Teller, of the magician duo Penn & Teller (Teller is the one who doesn’t speak during their performances), recently revealed in an article for Smithsonian Magazine how magicians manipulate the human mind.
Since predictive analytics is often misunderstood as a clairvoyant magic trick capable of predicting what is going to happen with certainty, when instead, what it actually does is predict some of the possible things that could happen with a certain probability, I think that understanding how magic tricks work can teach us some important things about data science.

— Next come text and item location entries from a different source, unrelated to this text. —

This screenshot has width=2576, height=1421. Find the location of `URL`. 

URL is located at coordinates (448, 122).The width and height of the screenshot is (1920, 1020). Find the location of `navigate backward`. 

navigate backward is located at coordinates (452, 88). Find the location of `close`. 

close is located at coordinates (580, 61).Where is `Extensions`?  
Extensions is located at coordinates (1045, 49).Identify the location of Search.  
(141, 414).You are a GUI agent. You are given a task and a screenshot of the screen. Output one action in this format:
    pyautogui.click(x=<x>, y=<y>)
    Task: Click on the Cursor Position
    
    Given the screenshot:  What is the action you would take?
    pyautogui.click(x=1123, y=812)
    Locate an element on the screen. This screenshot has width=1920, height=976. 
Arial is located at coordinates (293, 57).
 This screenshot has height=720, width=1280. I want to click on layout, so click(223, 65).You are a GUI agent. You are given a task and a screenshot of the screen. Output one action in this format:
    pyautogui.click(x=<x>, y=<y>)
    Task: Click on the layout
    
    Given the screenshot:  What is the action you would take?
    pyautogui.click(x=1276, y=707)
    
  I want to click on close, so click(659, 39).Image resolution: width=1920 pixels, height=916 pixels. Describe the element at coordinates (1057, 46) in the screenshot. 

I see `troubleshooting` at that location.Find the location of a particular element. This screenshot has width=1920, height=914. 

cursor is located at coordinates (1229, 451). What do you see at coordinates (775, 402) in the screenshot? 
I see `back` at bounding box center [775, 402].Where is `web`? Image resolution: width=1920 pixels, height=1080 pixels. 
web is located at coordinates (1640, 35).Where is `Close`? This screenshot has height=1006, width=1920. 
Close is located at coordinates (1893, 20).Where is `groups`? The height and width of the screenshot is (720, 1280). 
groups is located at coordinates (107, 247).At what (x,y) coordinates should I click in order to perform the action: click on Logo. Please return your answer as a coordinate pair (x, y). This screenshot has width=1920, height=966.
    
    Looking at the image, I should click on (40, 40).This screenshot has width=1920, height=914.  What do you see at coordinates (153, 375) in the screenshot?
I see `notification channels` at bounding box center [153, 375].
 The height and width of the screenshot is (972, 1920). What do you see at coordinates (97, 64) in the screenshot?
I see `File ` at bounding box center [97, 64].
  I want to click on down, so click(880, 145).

“Magicians,” Teller explained, “have done controlled testing in human perception for thousands of years. Magic is not really about the mechanics of your senses. Magic is about understanding — and then manipulating — how viewers digest the sensory information.”
In his article, Teller explains seven principles that magicians employ to alter our perceptions. The first principle is pattern recognition. I have previously blogged about pattern recognition in data-driven decision making. We search for any pattern in the data relevant to our decision, which allows us to discover a potential source of business insight. And once our brain finds a decision pattern, we start making predictions, imagining what data will come next, projecting imaginary order into the data stream, turning bits and bytes into the ebb and flow of the data-decision symphony.
But sometimes the music of the data is the sound of pattern recognition changing our brain in such a way that our search for decision consonance among data dissonance biases us toward comforting, but false, conclusions.
The sixth principle that Teller explained was that “nothing fools you better than the lie you tell yourself. When a magician lets you notice something on your own, his lie becomes impenetrable.” I have previously blogged about the lies we tell data and the lies we tell ourselves about data (e.g., that there’s a single version of the truth). But the most impenetrable lie is when the only thing we notice in data is what we were looking to find.
“Magic is an art,” Teller concluded, “as capable of beauty as music, painting or poetry. But the core of every trick is a cold, cognitive experiment in perception: Does the trick fool the audience? A magician’s data sample spans centuries, and his experiments have been replicated often enough to constitute near-certainty.”
Data science is not a magic trick. However, data science, just like magic, is an art with a cognitive experiment in perception at its core. Using data science effectively requires that we see through our own illusions about data-driven decision making.